── Document text ──

1. The manuscript should explicitly discuss the limitations of assuming constant partition and diffusion coefficients in the TCAT model, especially regarding formulation effects over time.

Response: Thank you for this comment. Unfortunately, the variation of partition and diffusion coefficient over time cannot be easily obtained experimentally. In addition, all in silico models predicting skin penetration also use fixed values for the partition and diffusion coefficients, probably for the same reason. The additional level of difficulty is related to the complexity of the formulation used. For the current study, the exact composition of the formulations was unknown, which makes the measurement of the variation of partition and diffusion coefficient impossible to derive.

 

1. The authors are suggested to provide a brief justification for selecting the Peress equation for evaporation rate calculations and discuss potential alternatives.

Response: The Peress equation does not need the solvent air diffusivity value to calculate the evaporation rate and evaporation time; therefore, we chose this equation to simplify the calculations. This information has been added to lines 628-630.

The different equations are shown below.

1. The lack of statistical significance in ‘’in vitro‘’ skin absorption results between formulations should be discussed in more detail.

Response: Thank you for this suggestion. The clinical differences can be related to factors such as variability in systemic parameters such as Rbp. Such parameters do not play a role in the in vitro skin absorption. Also the application conditions in clinical settings are less practical than in vitro (individuals had to stay without moving for an entire day for the sun screen product not to be removed from the surface of the skin), this could have changed the variability as well as the skin surface area differences in the BMI range that was chosen for the clinical study. We have added a paragraph on this in lines 428– 443.

 

1. The manuscript attributes variability in clinical data to the small number of subjects. Could other factors (e.g., application technique, environmental conditions) also contribute? A brief discussion would strengthen this section.

Response: Thank you for highlighting this point. The application conditions are critical in a clinical study. Friction caused by clothing in particular can contribute to the variability of what actually remains on the body after applications. The clinical study does not specify the application conditions, just the amount applied to 75% of the body surface. We have added this information to the paragraph in lines 428– 443.

───
── Provided information ──

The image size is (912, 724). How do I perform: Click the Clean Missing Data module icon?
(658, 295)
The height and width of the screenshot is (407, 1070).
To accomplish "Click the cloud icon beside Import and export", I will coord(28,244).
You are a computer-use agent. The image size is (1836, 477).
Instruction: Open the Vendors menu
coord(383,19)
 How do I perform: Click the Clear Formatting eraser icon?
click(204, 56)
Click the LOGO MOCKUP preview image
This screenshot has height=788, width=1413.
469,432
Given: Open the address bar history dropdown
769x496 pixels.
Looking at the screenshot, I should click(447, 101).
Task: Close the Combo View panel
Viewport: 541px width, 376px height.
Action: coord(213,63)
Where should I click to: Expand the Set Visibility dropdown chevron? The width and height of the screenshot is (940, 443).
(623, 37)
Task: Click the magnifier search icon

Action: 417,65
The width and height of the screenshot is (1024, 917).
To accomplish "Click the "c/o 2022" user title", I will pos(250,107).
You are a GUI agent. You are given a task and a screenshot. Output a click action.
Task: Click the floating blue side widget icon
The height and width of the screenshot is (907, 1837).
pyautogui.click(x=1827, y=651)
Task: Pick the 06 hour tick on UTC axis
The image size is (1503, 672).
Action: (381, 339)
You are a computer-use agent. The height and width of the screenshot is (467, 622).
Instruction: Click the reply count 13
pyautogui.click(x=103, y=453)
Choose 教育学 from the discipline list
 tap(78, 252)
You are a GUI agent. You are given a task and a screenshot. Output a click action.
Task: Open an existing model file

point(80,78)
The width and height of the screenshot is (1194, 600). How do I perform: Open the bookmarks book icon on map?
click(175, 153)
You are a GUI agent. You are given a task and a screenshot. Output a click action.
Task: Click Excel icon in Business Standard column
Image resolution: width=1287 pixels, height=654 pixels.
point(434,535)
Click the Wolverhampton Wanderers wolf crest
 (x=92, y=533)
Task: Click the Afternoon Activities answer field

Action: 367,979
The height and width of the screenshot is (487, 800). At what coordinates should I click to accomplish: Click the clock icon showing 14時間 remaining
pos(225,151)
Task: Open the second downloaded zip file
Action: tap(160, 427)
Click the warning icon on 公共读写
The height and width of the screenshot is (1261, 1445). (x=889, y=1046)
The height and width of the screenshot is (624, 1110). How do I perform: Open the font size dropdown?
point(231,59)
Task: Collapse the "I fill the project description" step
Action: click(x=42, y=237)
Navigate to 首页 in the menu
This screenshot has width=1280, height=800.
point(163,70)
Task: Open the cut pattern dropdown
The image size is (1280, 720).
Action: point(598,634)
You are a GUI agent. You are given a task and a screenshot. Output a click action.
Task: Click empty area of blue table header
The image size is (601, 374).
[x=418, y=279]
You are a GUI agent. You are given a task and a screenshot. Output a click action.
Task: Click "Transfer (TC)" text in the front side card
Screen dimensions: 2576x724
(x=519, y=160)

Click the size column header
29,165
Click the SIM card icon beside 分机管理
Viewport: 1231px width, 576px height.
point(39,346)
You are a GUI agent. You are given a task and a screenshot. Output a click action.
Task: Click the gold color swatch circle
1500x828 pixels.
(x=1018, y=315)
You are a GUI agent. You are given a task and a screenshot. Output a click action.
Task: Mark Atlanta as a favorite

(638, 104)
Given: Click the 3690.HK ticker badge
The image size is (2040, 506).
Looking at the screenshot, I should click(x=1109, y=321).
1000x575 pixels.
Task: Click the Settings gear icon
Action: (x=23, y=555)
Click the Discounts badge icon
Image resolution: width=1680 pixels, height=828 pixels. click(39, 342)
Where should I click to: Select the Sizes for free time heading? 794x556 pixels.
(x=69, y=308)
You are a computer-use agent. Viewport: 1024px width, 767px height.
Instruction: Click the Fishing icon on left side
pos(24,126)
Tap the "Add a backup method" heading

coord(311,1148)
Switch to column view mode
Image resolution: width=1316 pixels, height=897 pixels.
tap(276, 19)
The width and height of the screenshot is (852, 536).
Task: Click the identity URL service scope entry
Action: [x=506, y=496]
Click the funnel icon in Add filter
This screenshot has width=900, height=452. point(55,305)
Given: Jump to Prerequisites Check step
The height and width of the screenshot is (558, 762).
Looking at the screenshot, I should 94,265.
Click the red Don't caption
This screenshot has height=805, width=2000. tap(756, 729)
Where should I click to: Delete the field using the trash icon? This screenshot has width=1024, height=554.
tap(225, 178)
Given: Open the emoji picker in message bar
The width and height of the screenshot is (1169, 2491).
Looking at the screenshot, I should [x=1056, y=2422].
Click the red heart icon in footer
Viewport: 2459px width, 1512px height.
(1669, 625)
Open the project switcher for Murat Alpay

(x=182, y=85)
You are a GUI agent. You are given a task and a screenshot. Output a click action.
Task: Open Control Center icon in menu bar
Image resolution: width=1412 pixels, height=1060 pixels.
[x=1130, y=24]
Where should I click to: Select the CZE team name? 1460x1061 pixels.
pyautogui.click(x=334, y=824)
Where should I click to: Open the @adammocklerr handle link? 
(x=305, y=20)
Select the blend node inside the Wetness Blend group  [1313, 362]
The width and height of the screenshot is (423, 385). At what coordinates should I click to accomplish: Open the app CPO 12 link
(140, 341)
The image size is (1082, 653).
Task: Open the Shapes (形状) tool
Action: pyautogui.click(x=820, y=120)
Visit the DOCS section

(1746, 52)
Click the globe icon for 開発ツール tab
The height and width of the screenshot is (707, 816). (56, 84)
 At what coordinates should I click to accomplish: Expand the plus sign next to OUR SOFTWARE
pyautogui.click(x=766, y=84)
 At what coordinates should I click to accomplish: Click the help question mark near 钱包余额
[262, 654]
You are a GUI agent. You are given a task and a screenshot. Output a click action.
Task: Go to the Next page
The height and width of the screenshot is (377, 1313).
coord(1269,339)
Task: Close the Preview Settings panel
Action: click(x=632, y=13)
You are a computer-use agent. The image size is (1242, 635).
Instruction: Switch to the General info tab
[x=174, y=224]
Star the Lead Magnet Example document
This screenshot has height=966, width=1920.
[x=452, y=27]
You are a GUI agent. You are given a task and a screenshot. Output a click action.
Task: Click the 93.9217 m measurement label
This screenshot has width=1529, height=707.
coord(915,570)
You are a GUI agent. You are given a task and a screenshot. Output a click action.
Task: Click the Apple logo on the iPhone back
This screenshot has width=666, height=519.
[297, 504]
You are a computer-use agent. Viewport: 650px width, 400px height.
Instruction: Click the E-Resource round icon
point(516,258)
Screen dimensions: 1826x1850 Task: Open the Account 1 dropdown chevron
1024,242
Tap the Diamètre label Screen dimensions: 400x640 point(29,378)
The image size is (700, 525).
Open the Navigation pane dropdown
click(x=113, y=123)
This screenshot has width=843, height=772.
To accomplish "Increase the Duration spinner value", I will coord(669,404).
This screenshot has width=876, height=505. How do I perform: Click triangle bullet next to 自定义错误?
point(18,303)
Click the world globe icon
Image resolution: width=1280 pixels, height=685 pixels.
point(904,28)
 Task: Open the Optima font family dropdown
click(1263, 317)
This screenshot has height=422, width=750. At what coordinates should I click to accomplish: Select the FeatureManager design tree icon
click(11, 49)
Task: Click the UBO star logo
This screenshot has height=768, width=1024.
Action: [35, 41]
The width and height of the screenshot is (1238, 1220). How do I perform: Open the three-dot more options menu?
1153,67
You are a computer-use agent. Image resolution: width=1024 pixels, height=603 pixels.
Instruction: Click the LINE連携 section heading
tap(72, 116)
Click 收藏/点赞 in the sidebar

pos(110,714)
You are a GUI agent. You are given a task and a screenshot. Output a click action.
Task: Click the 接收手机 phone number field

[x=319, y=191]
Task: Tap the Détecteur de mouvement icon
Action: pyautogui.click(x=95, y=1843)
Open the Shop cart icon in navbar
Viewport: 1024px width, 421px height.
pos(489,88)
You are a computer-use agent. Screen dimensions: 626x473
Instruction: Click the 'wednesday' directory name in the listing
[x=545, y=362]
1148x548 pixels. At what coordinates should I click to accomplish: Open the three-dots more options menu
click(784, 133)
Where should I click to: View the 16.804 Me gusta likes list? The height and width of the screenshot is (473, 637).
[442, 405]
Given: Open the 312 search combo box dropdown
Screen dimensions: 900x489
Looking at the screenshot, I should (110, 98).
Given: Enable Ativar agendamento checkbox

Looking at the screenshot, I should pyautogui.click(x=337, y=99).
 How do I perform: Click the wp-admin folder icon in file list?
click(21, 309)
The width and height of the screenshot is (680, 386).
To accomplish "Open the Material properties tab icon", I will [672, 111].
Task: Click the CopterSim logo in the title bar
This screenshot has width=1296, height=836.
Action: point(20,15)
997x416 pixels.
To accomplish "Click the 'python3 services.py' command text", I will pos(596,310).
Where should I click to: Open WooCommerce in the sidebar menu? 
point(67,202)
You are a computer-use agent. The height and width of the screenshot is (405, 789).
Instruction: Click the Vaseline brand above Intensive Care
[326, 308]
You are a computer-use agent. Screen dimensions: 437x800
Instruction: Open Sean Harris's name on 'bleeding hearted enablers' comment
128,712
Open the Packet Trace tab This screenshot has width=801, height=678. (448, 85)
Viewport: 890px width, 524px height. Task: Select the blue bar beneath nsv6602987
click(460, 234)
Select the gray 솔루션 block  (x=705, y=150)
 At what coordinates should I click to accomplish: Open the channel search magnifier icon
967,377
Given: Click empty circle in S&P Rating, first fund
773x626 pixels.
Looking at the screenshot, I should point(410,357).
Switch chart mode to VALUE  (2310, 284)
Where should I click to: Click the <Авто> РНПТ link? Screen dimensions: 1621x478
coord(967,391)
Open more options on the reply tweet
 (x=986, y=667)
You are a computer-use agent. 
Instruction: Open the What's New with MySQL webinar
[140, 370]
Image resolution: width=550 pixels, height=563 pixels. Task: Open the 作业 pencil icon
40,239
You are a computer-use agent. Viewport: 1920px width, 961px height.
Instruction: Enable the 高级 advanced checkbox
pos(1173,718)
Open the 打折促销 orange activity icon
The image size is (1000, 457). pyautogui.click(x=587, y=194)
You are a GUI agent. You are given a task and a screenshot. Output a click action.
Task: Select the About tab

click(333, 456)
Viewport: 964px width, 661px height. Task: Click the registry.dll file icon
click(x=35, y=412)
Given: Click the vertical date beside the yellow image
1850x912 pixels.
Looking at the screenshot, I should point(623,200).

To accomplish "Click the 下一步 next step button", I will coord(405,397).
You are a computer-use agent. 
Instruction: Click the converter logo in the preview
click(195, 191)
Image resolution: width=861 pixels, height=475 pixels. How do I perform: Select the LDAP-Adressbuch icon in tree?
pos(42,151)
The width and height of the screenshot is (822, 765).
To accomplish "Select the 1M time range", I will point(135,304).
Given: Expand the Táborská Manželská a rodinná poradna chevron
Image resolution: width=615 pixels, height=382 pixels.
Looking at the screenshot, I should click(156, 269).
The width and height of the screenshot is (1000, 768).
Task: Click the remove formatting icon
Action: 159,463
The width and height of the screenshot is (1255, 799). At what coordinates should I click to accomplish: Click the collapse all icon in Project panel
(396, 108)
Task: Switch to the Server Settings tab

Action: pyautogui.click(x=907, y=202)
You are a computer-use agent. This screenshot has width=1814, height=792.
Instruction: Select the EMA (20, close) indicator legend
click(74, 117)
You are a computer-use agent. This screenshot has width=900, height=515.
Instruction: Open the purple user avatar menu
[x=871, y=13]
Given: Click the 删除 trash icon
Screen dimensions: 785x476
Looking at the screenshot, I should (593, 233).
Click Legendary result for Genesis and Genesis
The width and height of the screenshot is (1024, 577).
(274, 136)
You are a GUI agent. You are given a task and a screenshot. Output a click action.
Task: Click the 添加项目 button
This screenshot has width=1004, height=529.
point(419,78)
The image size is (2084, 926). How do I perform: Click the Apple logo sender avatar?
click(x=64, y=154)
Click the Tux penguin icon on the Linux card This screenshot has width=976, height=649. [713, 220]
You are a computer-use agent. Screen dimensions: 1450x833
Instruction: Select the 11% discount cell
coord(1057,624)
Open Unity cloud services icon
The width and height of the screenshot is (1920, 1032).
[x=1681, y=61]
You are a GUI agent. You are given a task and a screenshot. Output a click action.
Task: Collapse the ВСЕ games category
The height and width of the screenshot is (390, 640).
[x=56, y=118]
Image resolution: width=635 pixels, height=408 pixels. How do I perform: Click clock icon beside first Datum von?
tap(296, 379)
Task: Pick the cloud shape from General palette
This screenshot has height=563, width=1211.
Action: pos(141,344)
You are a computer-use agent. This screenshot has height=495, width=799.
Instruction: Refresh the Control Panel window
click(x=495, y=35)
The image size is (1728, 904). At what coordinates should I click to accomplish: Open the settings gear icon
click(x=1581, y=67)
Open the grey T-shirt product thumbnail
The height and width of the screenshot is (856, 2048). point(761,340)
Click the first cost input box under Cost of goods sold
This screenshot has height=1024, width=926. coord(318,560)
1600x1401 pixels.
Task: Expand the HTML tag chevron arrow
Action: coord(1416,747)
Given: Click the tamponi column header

───

Exercise instructions →
1 > From the reply to reviewers, list every point the reviewer raises.
2 > According to the reply to reviewers, what does the Peress equation not need in order to calculate evaporation rate and evaporation time?
3 > Continue the reply to reviewers from its last sentence.

Task-by-task answers →
1 >
- The manuscript should explicitly discuss the limitations of assuming constant partition and diffusion coefficients in the TCAT model, especially regarding formulation effects over time.
- The authors should briefly justify selecting the Peress equation for evaporation rate calculations and discuss potential alternatives.
- The lack of statistical significance in in vitro skin absorption results between formulations should be discussed in more detail.
- The manuscript attributes variability in clinical data to the small number of subjects, and other factors, such as application technique or environmental conditions, could also contribute and should be briefly discussed.

2 > It does not need the solvent air diffusivity value.

3 >
 

1. Clarify the rationale behind the classification thresholds for reliability (high, medium, low) and how these were derived.

Response: Uncertainty is a subjective assessment of how reliable the input parameters are. A formal uncertainty analysis as suggested in the WHO PBPK guidance is difficult to perform with a bottom up PBK model as the ratio of median to 95th percentile reflects a measure of variability rather than true uncertainty as could be obtained if the PBK model parameters were fitted to an observed dataset. The uncertainties of parameter that was not measured with in vitro data, were higher compared to the one measured initially by in vitro measurement. Moreover, as mentioned in the SCCS guidance of 2021, the use of estimated values in further modelling might increase uncertainties associated with a model. Based on this assumption, the uncertainty of parameters that were optimized on the ex vivo data, were increased (from low to medium).

We have added this information to the section on uncertainty – lines 371– 380.

 

1. Ensure all figures (e.g., Figure 3) are referenced and discussed in the main text.

Response: We have moved the Materials and Methods and re-labelled the Figures and Tables accordingly.

 

1. Table 1b is extensive; consider moving less critical details to supplementary materials to improve readability.

Response: Thank you for this suggestion. We have moved Table 1 to the Supplementary materials.

Author Response File: Author Response.pdf

Round 2

Reviewer 1 Report

Comments and Suggestions for Authors

The authors have addressed assigned comments at satisfactory level.